A short while later, Larry again made contact. This time he was well on his way to making Sneakers, starring Robert Redford, Sidney Poitier, Mary McDonnell, Dan Aykroyd and River Phoenix. He told me that there would be a scene wherein a researcher would lecture on his mathematical work regarding a breakthrough in factoring – and hence in cryptography. Larry asked if I would prepare the slides and words for that scene. I liked Larry and his desire for verisimilitude, so I agreed. Larry offered money, but I countered with Robert Redford – I would do the scene if my wife Lori could meet Redford.
I worked hard on the scene. The “number field sieve,” (the fastest factoring algorithm currently known) is mentioned along with a fantasy about towers of number fields and Artin maps. I was tempted to name the new breakthrough the “function field sieve” — since I was actually working on a paper at the time which would later appear with that title – but I decided against it, for reasons that escape me now.

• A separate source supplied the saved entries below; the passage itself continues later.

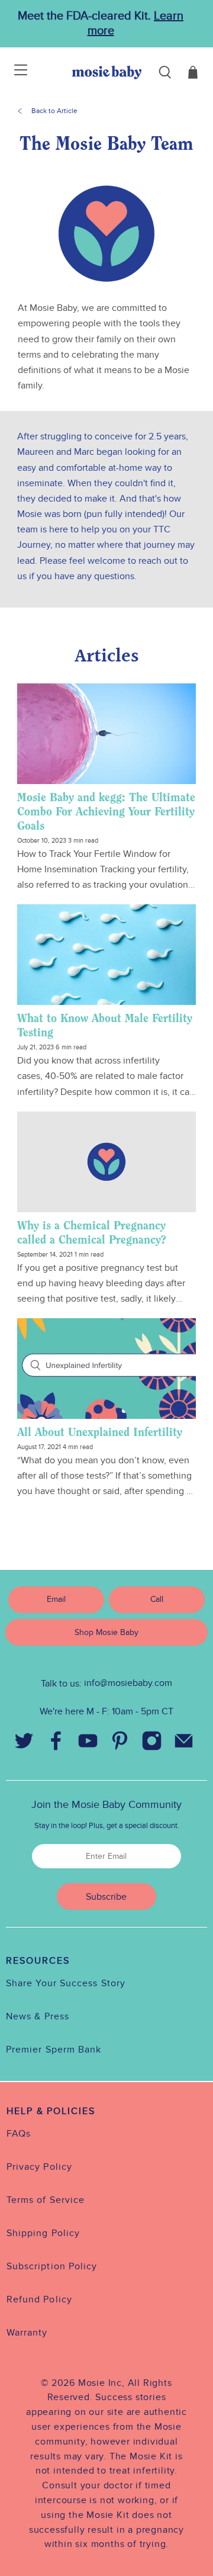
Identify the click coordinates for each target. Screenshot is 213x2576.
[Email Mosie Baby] (183, 1743)
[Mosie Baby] (106, 72)
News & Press (37, 2016)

I made beautiful slides on my Mac. This took a great deal of time (graphics programs were not as user friendly as they are now) but I wanted the stuff to look impressive. As it turns out, Larry had them redrawn by hand by some guy on his crew – he said that hand drawn slides looked more realistic. Of course he was right – but I could have saved a lot computer time had I known in the first place.
The lecture scene was actually shot at a small college in LA. Larry told me that some physics professor there saw the slides and said that they did not show math at all. He offered to redraw them for a small fee – Larry declined.

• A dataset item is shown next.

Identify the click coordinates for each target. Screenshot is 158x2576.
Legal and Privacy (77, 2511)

Lori and I were there when the scene was shot. I was most pleased with my phrase “a breakthrough of Gaussian proportions,” — the Prince of Mathematics could use a plug in a major motion picture. We were introduced to Redford and chatted with him for about five minutes – that is Bob and I chatted – Lori said hello and then apparently was too star struck to add more.
I was given credit at the end of the movie as (in my recollection) “mathematical consultant.” Anyway the Academy snubbed me – since apparently the mathematical consultant Oscar for that year went to someone else.